● Records for processing:
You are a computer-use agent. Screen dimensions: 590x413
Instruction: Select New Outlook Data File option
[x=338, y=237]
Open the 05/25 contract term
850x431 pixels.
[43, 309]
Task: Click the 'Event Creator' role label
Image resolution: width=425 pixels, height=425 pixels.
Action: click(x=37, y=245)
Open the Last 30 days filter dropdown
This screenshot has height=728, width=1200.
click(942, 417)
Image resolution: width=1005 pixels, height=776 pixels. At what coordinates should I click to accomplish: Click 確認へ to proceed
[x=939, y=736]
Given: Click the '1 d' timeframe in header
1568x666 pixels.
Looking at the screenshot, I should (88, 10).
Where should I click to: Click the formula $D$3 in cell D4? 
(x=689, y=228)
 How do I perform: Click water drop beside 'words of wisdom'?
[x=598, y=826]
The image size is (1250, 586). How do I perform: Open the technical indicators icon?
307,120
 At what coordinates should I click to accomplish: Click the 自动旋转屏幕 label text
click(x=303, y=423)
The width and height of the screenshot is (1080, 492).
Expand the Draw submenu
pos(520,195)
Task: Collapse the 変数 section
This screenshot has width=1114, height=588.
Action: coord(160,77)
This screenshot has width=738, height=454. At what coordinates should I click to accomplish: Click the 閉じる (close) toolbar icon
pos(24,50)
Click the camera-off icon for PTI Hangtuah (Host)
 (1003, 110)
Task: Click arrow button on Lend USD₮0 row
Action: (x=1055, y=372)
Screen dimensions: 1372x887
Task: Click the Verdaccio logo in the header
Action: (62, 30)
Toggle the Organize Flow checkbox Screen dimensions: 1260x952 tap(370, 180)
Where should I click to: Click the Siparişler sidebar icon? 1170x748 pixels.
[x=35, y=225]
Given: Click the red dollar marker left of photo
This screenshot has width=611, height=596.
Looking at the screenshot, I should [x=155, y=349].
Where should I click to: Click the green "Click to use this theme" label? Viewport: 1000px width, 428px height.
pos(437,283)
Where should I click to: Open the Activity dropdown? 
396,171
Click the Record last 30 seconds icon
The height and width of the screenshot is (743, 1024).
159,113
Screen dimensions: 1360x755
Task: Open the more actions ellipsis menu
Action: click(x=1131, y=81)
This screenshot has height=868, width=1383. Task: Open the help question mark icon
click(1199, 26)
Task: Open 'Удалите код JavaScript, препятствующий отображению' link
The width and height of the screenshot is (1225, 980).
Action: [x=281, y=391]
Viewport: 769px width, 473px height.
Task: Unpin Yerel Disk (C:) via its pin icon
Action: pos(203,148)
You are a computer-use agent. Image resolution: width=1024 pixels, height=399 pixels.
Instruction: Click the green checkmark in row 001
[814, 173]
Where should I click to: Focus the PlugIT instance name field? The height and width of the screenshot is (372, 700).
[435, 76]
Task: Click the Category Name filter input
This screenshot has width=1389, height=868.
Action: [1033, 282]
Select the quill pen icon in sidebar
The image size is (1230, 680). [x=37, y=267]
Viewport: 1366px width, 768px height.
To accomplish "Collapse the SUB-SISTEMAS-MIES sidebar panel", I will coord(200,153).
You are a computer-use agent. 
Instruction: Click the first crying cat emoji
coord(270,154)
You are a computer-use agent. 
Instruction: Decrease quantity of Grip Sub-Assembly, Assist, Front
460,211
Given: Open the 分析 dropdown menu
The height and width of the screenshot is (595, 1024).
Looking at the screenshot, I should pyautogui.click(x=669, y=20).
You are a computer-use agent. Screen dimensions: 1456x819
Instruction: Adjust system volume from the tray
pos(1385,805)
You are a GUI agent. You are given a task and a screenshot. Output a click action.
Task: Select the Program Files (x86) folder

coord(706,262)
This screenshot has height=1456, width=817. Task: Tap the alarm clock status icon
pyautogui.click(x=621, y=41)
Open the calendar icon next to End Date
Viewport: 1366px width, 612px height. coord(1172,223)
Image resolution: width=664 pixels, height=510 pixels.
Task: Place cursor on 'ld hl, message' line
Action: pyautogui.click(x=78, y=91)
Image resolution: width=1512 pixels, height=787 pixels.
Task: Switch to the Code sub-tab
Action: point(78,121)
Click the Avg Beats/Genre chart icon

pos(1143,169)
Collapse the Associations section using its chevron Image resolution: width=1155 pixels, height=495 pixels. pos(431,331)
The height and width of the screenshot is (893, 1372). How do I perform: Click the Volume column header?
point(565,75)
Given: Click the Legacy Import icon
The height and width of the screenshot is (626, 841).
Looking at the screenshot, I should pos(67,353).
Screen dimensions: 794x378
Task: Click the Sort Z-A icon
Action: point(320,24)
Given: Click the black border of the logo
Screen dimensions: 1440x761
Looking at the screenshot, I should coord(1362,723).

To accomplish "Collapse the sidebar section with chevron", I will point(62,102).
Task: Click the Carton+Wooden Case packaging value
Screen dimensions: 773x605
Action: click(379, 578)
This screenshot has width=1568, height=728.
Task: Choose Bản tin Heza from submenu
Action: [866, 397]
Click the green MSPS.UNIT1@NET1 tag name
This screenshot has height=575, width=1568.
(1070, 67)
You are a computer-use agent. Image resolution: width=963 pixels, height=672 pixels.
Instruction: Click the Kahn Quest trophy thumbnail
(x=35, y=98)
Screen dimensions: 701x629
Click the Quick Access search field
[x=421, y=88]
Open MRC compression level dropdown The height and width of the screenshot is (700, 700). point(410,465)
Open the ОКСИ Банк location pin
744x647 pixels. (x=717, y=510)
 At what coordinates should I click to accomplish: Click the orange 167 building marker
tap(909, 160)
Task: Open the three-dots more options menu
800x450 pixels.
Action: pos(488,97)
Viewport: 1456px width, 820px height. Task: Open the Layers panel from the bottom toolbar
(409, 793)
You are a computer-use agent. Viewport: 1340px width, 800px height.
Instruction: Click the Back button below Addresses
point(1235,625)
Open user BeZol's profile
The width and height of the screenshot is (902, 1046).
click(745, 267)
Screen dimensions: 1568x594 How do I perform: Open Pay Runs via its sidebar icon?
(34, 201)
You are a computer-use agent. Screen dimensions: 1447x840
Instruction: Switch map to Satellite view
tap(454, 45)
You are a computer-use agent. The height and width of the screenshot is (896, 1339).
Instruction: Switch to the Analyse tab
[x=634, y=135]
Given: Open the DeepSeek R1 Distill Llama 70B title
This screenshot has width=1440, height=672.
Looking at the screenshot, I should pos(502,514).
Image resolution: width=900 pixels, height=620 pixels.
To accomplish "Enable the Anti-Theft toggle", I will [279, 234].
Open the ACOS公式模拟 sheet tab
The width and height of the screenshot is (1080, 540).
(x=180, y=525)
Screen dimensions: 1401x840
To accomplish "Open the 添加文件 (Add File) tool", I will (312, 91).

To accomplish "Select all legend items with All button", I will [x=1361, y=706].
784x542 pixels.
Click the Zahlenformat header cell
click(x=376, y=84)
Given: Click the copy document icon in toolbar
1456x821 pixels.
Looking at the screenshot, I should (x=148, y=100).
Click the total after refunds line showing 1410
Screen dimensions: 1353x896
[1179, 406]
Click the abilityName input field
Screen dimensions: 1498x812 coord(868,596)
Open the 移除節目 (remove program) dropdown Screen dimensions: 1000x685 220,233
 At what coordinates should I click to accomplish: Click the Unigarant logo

● Written request: Convert the data above into a Markdown table with two columns, Row and Line. Put each non-blank line in its own row in order, with its number under Row.

● Full output:
| Row | Line |
|---|---|
| 1 | You are a computer-use agent. Screen dimensions: 590x413 |
| 2 | Instruction: Select New Outlook Data File option |
| 3 | [x=338, y=237] |
| 4 | Open the 05/25 contract term |
| 5 | 850x431 pixels. |
| 6 | [43, 309] |
| 7 | Task: Click the 'Event Creator' role label |
| 8 | Image resolution: width=425 pixels, height=425 pixels. |
| 9 | Action: click(x=37, y=245) |
| 10 | Open the Last 30 days filter dropdown |
| 11 | This screenshot has height=728, width=1200. |
| 12 | click(942, 417) |
| 13 | Image resolution: width=1005 pixels, height=776 pixels. At what coordinates should I click to accomplish: Click 確認へ to proceed |
| 14 | [x=939, y=736] |
| 15 | Given: Click the '1 d' timeframe in header |
| 16 | 1568x666 pixels. |
| 17 | Looking at the screenshot, I should (88, 10). |
| 18 | Where should I click to: Click the formula $D$3 in cell D4?  |
| 19 | (x=689, y=228) |
| 20 |  How do I perform: Click water drop beside 'words of wisdom'? |
| 21 | [x=598, y=826] |
| 22 | The image size is (1250, 586). How do I perform: Open the technical indicators icon? |
| 23 | 307,120 |
| 24 |  At what coordinates should I click to accomplish: Click the 自动旋转屏幕 label text |
| 25 | click(x=303, y=423) |
| 26 | The width and height of the screenshot is (1080, 492). |
| 27 | Expand the Draw submenu |
| 28 | pos(520,195) |
| 29 | Task: Collapse the 変数 section |
| 30 | This screenshot has width=1114, height=588. |
| 31 | Action: coord(160,77) |
| 32 | This screenshot has width=738, height=454. At what coordinates should I click to accomplish: Click the 閉じる (close) toolbar icon |
| 33 | pos(24,50) |
| 34 | Click the camera-off icon for PTI Hangtuah (Host) |
| 35 |  (1003, 110) |
| 36 | Task: Click arrow button on Lend USD₮0 row |
| 37 | Action: (x=1055, y=372) |
| 38 | Screen dimensions: 1372x887 |
| 39 | Task: Click the Verdaccio logo in the header |
| 40 | Action: (62, 30) |
| 41 | Toggle the Organize Flow checkbox Screen dimensions: 1260x952 tap(370, 180) |
| 42 | Where should I click to: Click the Siparişler sidebar icon? 1170x748 pixels. |
| 43 | [x=35, y=225] |
| 44 | Given: Click the red dollar marker left of photo |
| 45 | This screenshot has width=611, height=596. |
| 46 | Looking at the screenshot, I should [x=155, y=349]. |
| 47 | Where should I click to: Click the green "Click to use this theme" label? Viewport: 1000px width, 428px height. |
| 48 | pos(437,283) |
| 49 | Where should I click to: Open the Activity dropdown?  |
| 50 | 396,171 |
| 51 | Click the Record last 30 seconds icon |
| 52 | The height and width of the screenshot is (743, 1024). |
| 53 | 159,113 |
| 54 | Screen dimensions: 1360x755 |
| 55 | Task: Open the more actions ellipsis menu |
| 56 | Action: click(x=1131, y=81) |
| 57 | This screenshot has height=868, width=1383. Task: Open the help question mark icon |
| 58 | click(1199, 26) |
| 59 | Task: Open 'Удалите код JavaScript, препятствующий отображению' link |
| 60 | The width and height of the screenshot is (1225, 980). |
| 61 | Action: [x=281, y=391] |
| 62 | Viewport: 769px width, 473px height. |
| 63 | Task: Unpin Yerel Disk (C:) via its pin icon |
| 64 | Action: pos(203,148) |
| 65 | You are a computer-use agent. Image resolution: width=1024 pixels, height=399 pixels. |
| 66 | Instruction: Click the green checkmark in row 001 |
| 67 | [814, 173] |
| 68 | Where should I click to: Focus the PlugIT instance name field? The height and width of the screenshot is (372, 700). |
| 69 | [435, 76] |
| 70 | Task: Click the Category Name filter input |
| 71 | This screenshot has width=1389, height=868. |
| 72 | Action: [1033, 282] |
| 73 | Select the quill pen icon in sidebar |
| 74 | The image size is (1230, 680). [x=37, y=267] |
| 75 | Viewport: 1366px width, 768px height. |
| 76 | To accomplish "Collapse the SUB-SISTEMAS-MIES sidebar panel", I will coord(200,153). |
| 77 | You are a computer-use agent.  |
| 78 | Instruction: Click the first crying cat emoji |
| 79 | coord(270,154) |
| 80 | You are a computer-use agent.  |
| 81 | Instruction: Decrease quantity of Grip Sub-Assembly, Assist, Front |
| 82 | 460,211 |
| 83 | Given: Open the 分析 dropdown menu |
| 84 | The height and width of the screenshot is (595, 1024). |
| 85 | Looking at the screenshot, I should pyautogui.click(x=669, y=20). |
| 86 | You are a computer-use agent. Screen dimensions: 1456x819 |
| 87 | Instruction: Adjust system volume from the tray |
| 88 | pos(1385,805) |
| 89 | You are a GUI agent. You are given a task and a screenshot. Output a click action. |
| 90 | Task: Select the Program Files (x86) folder |
| 91 | coord(706,262) |
| 92 | This screenshot has height=1456, width=817. Task: Tap the alarm clock status icon |
| 93 | pyautogui.click(x=621, y=41) |
| 94 | Open the calendar icon next to End Date |
| 95 | Viewport: 1366px width, 612px height. coord(1172,223) |
| 96 | Image resolution: width=664 pixels, height=510 pixels. |
| 97 | Task: Place cursor on 'ld hl, message' line |
| 98 | Action: pyautogui.click(x=78, y=91) |
| 99 | Image resolution: width=1512 pixels, height=787 pixels. |
| 100 | Task: Switch to the Code sub-tab |
| 101 | Action: point(78,121) |
| 102 | Click the Avg Beats/Genre chart icon |
| 103 | pos(1143,169) |
| 104 | Collapse the Associations section using its chevron Image resolution: width=1155 pixels, height=495 pixels. pos(431,331) |
| 105 | The height and width of the screenshot is (893, 1372). How do I perform: Click the Volume column header? |
| 106 | point(565,75) |
| 107 | Given: Click the Legacy Import icon |
| 108 | The height and width of the screenshot is (626, 841). |
| 109 | Looking at the screenshot, I should pos(67,353). |
| 110 | Screen dimensions: 794x378 |
| 111 | Task: Click the Sort Z-A icon |
| 112 | Action: point(320,24) |
| 113 | Given: Click the black border of the logo |
| 114 | Screen dimensions: 1440x761 |
| 115 | Looking at the screenshot, I should coord(1362,723). |
| 116 | To accomplish "Collapse the sidebar section with chevron", I will point(62,102). |
| 117 | Task: Click the Carton+Wooden Case packaging value |
| 118 | Screen dimensions: 773x605 |
| 119 | Action: click(379, 578) |
| 120 | This screenshot has width=1568, height=728. |
| 121 | Task: Choose Bản tin Heza from submenu |
| 122 | Action: [866, 397] |
| 123 | Click the green MSPS.UNIT1@NET1 tag name |
| 124 | This screenshot has height=575, width=1568. |
| 125 | (1070, 67) |
| 126 | You are a computer-use agent. Image resolution: width=963 pixels, height=672 pixels. |
| 127 | Instruction: Click the Kahn Quest trophy thumbnail |
| 128 | (x=35, y=98) |
| 129 | Screen dimensions: 701x629 |
| 130 | Click the Quick Access search field |
| 131 | [x=421, y=88] |
| 132 | Open MRC compression level dropdown The height and width of the screenshot is (700, 700). point(410,465) |
| 133 | Open the ОКСИ Банк location pin |
| 134 | 744x647 pixels. (x=717, y=510) |
| 135 |  At what coordinates should I click to accomplish: Click the orange 167 building marker |
| 136 | tap(909, 160) |
| 137 | Task: Open the three-dots more options menu |
| 138 | 800x450 pixels. |
| 139 | Action: pos(488,97) |
| 140 | Viewport: 1456px width, 820px height. Task: Open the Layers panel from the bottom toolbar |
| 141 | (409, 793) |
| 142 | You are a computer-use agent. Viewport: 1340px width, 800px height. |
| 143 | Instruction: Click the Back button below Addresses |
| 144 | point(1235,625) |
| 145 | Open user BeZol's profile |
| 146 | The width and height of the screenshot is (902, 1046). |
| 147 | click(745, 267) |
| 148 | Screen dimensions: 1568x594 How do I perform: Open Pay Runs via its sidebar icon? |
| 149 | (34, 201) |
| 150 | You are a computer-use agent. Screen dimensions: 1447x840 |
| 151 | Instruction: Switch map to Satellite view |
| 152 | tap(454, 45) |
| 153 | You are a computer-use agent. The height and width of the screenshot is (896, 1339). |
| 154 | Instruction: Switch to the Analyse tab |
| 155 | [x=634, y=135] |
| 156 | Given: Open the DeepSeek R1 Distill Llama 70B title |
| 157 | This screenshot has width=1440, height=672. |
| 158 | Looking at the screenshot, I should pos(502,514). |
| 159 | Image resolution: width=900 pixels, height=620 pixels. |
| 160 | To accomplish "Enable the Anti-Theft toggle", I will [279, 234]. |
| 161 | Open the ACOS公式模拟 sheet tab |
| 162 | The width and height of the screenshot is (1080, 540). |
| 163 | (x=180, y=525) |
| 164 | Screen dimensions: 1401x840 |
| 165 | To accomplish "Open the 添加文件 (Add File) tool", I will (312, 91). |
| 166 | To accomplish "Select all legend items with All button", I will [x=1361, y=706]. |
| 167 | 784x542 pixels. |
| 168 | Click the Zahlenformat header cell |
| 169 | click(x=376, y=84) |
| 170 | Given: Click the copy document icon in toolbar |
| 171 | 1456x821 pixels. |
| 172 | Looking at the screenshot, I should (x=148, y=100). |
| 173 | Click the total after refunds line showing 1410 |
| 174 | Screen dimensions: 1353x896 |
| 175 | [1179, 406] |
| 176 | Click the abilityName input field |
| 177 | Screen dimensions: 1498x812 coord(868,596) |
| 178 | Open the 移除節目 (remove program) dropdown Screen dimensions: 1000x685 220,233 |
| 179 |  At what coordinates should I click to accomplish: Click the Unigarant logo |